Arquitectura interna de Claude: Anthropic descubre un «espacio de trabajo global» que surgió espontáneamente
El equipo de investigación de Anthropic ha logrado un avance en la comprensión del funcionamiento interno de los grandes modelos de lenguaje. Durante el análisis de la arquitectura de Claude, se descubrió una estructura que los desarrolladores no habían incorporado inicialmente en el proyecto. Este mecanismo interno, denominado «J-space», funciona como un espacio de trabajo común al que acceden varios componentes del modelo.
¿Qué es J-space y cómo funciona?
J-space es una «pizarra» virtual donde Claude recopila y transmite información clave entre sus módulos.

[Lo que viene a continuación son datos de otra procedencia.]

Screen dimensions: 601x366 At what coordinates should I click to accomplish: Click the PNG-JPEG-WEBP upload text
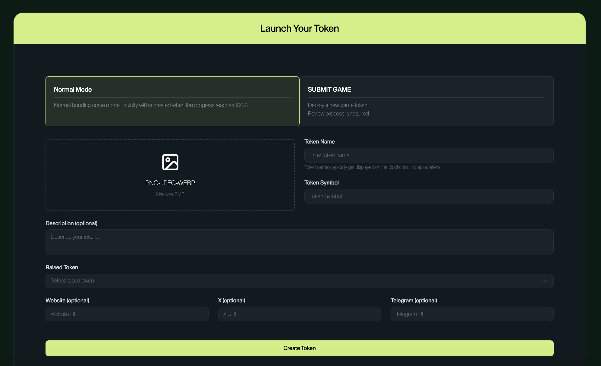(170, 183)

Cuando el modelo responde a una pregunta o ejecuta una instrucción, los datos críticamente importantes aparecen en este espacio para que diferentes partes de la red neuronal puedan interactuar con ellos. En esencia, es un análogo de lo que en ciencia cognitiva se denomina «espacio de trabajo global»: un concepto que describe cómo el cerebro humano integra datos de diferentes procesos sensoriales y de pensamiento.
Se logró descubrir J-space mediante una herramienta especial llamada «J-lens», que permitió a los investigadores observar en tiempo real el movimiento de la información dentro del modelo. Sorprendentemente, esta estructura surgió espontáneamente durante el proceso de entrenamiento de Claude; no fue programada directamente por los ingenieros. Además, los experimentos demostraron que al modificar manualmente el contenido de J-space, cambian tanto las respuestas del modelo como su comportamiento al realizar tareas.
¿Por qué es esto críticamente importante para la seguridad de la IA?
El descubrimiento tiene una enorme importancia para la seguridad e interpretabilidad de la inteligencia artificial. La posibilidad de rastrear la actividad de J-space abre el camino para identificar motivos ocultos en el comportamiento del modelo. Obtenemos una herramienta para detectar ataques de tipo prompt-injection, cuando se insertan instrucciones maliciosas en la solicitud para interceptar el control de la respuesta.
Además, el acceso parcial a esta capa «consciente» de procesamiento de información crea nuevas perspectivas para la investigación. Anthropic subraya que el término «información accesible conscientemente» está tomado de la ciencia cognitiva y no implica que Claude tenga conciencia o experiencia subjetiva. Sin embargo, el mero hecho de que podamos mirar dentro de la «caja negra» de la red neuronal y ver cómo procesa las solicitudes es un paso gigante hacia adelante.
La empresa ya ha publicado el código fuente de la implementación de J-lens y ha subido una versión demo en la plataforma Neuronpedia, invitando a la comunidad científica a verificar los resultados en la práctica. Esta investigación se basa en una serie de trabajos anteriores de Anthropic, incluyendo un informe sobre la conciencia introspectiva emergente (octubre de 2025) e iniciativas para estudiar el bienestar de los modelos (abril de 2025).
Opinión del experto: El descubrimiento de J-space no es simplemente una curiosidad académica. Para el mercado de criptomonedas y DeFi, donde los agentes de IA se utilizan cada vez más para el análisis de datos y la automatización del comercio, la posibilidad de «mirar bajo el capó» del modelo significa un nuevo nivel de control y seguridad. Si podemos rastrear cómo la IA toma decisiones, podremos prevenir manipulaciones y errores que podrían costar millones de dólares. Este descubrimiento convierte a Claude no solo en una herramienta más potente, sino también más transparente.